## Extracted entries
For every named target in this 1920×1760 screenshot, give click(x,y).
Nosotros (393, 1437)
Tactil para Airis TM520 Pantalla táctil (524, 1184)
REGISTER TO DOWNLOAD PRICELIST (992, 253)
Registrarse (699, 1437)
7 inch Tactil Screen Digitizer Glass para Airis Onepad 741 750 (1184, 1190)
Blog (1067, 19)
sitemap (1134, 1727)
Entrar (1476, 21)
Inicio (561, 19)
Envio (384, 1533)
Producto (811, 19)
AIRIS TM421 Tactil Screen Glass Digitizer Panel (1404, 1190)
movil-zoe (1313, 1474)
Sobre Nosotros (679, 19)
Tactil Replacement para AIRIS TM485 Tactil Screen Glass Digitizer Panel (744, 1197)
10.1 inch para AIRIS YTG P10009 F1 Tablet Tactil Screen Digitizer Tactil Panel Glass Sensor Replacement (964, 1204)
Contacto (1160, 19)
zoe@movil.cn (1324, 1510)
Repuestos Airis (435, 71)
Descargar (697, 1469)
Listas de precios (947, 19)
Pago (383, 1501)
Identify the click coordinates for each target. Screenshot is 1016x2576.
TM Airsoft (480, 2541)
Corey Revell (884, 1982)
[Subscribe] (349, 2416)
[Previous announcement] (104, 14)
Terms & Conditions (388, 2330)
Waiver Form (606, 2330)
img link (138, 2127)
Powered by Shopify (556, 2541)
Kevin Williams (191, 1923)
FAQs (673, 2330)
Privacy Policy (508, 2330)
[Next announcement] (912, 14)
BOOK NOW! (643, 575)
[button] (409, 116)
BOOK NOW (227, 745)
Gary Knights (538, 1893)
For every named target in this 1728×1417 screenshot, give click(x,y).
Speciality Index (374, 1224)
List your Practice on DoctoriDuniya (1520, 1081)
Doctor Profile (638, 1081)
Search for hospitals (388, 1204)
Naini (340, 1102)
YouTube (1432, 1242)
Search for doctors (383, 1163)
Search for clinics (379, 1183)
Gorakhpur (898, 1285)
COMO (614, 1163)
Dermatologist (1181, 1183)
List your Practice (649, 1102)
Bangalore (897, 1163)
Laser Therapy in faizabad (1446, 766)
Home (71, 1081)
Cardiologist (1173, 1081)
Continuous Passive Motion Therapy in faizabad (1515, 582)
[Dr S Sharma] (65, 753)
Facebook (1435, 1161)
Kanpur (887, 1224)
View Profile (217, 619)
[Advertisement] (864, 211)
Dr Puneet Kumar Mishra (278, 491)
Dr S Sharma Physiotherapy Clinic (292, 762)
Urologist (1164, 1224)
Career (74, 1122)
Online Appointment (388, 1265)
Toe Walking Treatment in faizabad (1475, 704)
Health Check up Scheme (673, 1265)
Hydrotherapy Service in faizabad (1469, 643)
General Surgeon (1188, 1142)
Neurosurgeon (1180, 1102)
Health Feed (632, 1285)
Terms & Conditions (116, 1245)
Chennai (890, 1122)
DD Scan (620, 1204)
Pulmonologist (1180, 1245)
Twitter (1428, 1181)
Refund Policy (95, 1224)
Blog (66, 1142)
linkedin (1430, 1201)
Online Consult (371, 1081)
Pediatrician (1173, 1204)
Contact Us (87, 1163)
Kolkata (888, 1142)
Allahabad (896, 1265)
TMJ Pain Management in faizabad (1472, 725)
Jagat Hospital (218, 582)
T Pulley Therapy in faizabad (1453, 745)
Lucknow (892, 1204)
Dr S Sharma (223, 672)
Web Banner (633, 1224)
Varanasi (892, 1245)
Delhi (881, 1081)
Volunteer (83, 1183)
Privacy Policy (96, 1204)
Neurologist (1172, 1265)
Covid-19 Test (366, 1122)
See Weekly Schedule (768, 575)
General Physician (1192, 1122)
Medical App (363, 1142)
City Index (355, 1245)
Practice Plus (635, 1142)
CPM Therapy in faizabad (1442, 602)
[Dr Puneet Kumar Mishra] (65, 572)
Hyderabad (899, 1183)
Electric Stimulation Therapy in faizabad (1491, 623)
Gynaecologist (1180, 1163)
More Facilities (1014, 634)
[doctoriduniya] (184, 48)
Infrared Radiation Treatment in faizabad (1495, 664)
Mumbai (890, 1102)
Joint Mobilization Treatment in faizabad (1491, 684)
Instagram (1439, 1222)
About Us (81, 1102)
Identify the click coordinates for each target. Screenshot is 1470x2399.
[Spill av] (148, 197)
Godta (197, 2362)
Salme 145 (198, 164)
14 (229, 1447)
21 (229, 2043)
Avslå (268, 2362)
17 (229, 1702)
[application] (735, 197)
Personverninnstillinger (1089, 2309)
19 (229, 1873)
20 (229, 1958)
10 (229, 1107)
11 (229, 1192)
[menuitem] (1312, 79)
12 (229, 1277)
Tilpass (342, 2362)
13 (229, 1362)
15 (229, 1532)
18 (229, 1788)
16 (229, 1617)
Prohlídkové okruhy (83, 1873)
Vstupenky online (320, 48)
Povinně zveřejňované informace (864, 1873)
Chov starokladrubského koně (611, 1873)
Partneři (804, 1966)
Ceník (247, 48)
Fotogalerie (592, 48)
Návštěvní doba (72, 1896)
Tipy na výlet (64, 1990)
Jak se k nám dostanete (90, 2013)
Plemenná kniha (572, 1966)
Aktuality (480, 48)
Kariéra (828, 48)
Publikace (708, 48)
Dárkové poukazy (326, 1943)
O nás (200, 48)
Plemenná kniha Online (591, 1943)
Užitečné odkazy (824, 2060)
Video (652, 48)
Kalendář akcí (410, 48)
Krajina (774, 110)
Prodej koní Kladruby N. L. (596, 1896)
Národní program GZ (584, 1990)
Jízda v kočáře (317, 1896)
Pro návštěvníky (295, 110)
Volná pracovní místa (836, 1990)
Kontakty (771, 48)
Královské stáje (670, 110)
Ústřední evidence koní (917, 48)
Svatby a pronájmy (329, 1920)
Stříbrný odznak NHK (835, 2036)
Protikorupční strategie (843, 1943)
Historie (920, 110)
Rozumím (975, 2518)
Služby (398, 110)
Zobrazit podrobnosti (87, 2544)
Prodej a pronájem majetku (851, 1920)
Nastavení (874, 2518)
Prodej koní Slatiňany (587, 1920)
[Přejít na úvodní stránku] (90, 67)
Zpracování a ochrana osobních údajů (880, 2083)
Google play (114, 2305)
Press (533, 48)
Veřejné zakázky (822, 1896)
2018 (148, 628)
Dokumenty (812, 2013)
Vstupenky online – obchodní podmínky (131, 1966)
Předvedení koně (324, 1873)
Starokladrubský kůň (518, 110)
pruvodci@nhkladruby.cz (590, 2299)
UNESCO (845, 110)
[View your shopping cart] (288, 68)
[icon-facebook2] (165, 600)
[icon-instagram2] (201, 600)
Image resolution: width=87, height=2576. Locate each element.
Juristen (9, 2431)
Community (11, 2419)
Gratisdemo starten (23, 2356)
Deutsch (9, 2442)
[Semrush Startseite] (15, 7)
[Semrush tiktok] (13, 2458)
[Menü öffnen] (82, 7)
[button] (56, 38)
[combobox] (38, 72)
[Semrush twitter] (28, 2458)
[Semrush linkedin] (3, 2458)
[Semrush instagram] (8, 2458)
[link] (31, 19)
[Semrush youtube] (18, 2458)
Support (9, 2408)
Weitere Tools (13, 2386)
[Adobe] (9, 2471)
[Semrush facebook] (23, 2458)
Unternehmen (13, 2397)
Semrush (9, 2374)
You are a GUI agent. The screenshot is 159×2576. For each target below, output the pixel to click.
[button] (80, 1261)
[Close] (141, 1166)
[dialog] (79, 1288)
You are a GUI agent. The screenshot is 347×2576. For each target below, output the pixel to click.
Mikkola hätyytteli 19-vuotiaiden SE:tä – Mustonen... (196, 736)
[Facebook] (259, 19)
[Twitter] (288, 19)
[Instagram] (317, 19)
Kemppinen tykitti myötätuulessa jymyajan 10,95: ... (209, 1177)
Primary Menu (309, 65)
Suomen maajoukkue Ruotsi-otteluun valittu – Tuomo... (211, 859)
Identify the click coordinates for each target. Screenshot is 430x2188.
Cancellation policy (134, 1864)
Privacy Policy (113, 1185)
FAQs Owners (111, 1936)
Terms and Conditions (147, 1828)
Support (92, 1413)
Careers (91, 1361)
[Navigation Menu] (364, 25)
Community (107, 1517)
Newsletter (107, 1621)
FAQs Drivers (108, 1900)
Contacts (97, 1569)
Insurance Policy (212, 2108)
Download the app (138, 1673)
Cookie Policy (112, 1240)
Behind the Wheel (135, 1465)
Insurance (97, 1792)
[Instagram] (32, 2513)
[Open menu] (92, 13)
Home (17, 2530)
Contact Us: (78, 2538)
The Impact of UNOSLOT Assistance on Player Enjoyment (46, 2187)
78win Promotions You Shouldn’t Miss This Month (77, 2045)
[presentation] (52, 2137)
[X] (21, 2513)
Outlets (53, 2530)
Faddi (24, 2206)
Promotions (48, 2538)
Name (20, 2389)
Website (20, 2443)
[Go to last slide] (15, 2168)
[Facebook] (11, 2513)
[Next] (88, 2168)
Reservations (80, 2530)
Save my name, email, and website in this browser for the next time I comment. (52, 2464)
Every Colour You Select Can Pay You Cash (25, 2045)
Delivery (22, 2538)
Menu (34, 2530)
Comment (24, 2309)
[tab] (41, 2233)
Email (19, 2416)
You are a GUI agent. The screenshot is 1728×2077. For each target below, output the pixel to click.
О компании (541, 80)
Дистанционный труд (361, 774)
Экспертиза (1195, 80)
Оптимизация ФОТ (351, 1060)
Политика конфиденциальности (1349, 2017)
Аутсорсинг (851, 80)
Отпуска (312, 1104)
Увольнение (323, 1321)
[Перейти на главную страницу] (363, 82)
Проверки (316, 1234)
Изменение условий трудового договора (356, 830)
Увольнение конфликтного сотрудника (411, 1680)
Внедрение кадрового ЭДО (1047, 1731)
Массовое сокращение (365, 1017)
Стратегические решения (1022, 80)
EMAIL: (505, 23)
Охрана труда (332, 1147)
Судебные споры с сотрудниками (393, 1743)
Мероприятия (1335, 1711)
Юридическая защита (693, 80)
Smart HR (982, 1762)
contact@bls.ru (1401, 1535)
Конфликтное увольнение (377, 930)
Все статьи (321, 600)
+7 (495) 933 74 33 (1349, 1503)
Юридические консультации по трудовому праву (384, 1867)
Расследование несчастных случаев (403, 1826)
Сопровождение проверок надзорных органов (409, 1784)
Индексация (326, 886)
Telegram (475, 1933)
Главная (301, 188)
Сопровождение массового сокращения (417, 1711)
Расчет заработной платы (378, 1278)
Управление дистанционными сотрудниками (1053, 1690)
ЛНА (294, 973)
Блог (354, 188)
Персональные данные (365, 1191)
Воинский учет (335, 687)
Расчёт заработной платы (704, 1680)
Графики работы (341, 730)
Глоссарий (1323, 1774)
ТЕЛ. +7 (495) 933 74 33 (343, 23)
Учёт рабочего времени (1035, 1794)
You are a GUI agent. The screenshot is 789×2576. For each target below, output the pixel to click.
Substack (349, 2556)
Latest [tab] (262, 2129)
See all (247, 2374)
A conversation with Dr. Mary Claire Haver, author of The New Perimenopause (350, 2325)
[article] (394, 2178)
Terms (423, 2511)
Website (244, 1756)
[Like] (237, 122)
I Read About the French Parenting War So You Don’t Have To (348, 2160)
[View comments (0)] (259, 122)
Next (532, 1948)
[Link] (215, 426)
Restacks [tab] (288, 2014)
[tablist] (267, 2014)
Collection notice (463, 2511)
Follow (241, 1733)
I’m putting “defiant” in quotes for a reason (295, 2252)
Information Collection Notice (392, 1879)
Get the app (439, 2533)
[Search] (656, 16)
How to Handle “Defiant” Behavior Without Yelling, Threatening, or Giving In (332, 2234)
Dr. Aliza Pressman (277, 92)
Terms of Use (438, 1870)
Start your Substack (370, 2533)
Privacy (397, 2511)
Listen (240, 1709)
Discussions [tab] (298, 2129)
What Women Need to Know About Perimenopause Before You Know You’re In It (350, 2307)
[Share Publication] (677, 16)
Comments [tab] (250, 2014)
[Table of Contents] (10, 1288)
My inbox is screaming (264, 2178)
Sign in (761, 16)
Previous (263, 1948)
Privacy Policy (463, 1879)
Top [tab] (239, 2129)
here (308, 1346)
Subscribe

## Task statement
Starting at the line with "Pediatrician (1173, 1204)" and ending at the line with "18 (229, 1788)", print each line of the listing above exactly, with no other lines.

## Output
Pediatrician (1173, 1204)
Contact Us (87, 1163)
Kolkata (888, 1142)
Allahabad (896, 1265)
TMJ Pain Management in faizabad (1472, 725)
Jagat Hospital (218, 582)
T Pulley Therapy in faizabad (1453, 745)
Lucknow (892, 1204)
Dr S Sharma (223, 672)
Web Banner (633, 1224)
Varanasi (892, 1245)
Delhi (881, 1081)
Volunteer (83, 1183)
Privacy Policy (96, 1204)
Neurologist (1172, 1265)
Covid-19 Test (366, 1122)
See Weekly Schedule (768, 575)
General Physician (1192, 1122)
Medical App (363, 1142)
City Index (355, 1245)
Practice Plus (635, 1142)
CPM Therapy in faizabad (1442, 602)
[Dr Puneet Kumar Mishra] (65, 572)
Hyderabad (899, 1183)
Electric Stimulation Therapy in faizabad (1491, 623)
Gynaecologist (1180, 1163)
More Facilities (1014, 634)
[doctoriduniya] (184, 48)
Infrared Radiation Treatment in faizabad (1495, 664)
Mumbai (890, 1102)
Joint Mobilization Treatment in faizabad (1491, 684)
Instagram (1439, 1222)
About Us (81, 1102)
Identify the click coordinates for each target. Screenshot is 1470x2399.
[Spill av] (148, 197)
Godta (197, 2362)
Salme 145 (198, 164)
14 (229, 1447)
21 (229, 2043)
Avslå (268, 2362)
17 (229, 1702)
[application] (735, 197)
Personverninnstillinger (1089, 2309)
19 (229, 1873)
20 (229, 1958)
10 (229, 1107)
11 (229, 1192)
[menuitem] (1312, 79)
12 (229, 1277)
Tilpass (342, 2362)
13 (229, 1362)
15 (229, 1532)
18 (229, 1788)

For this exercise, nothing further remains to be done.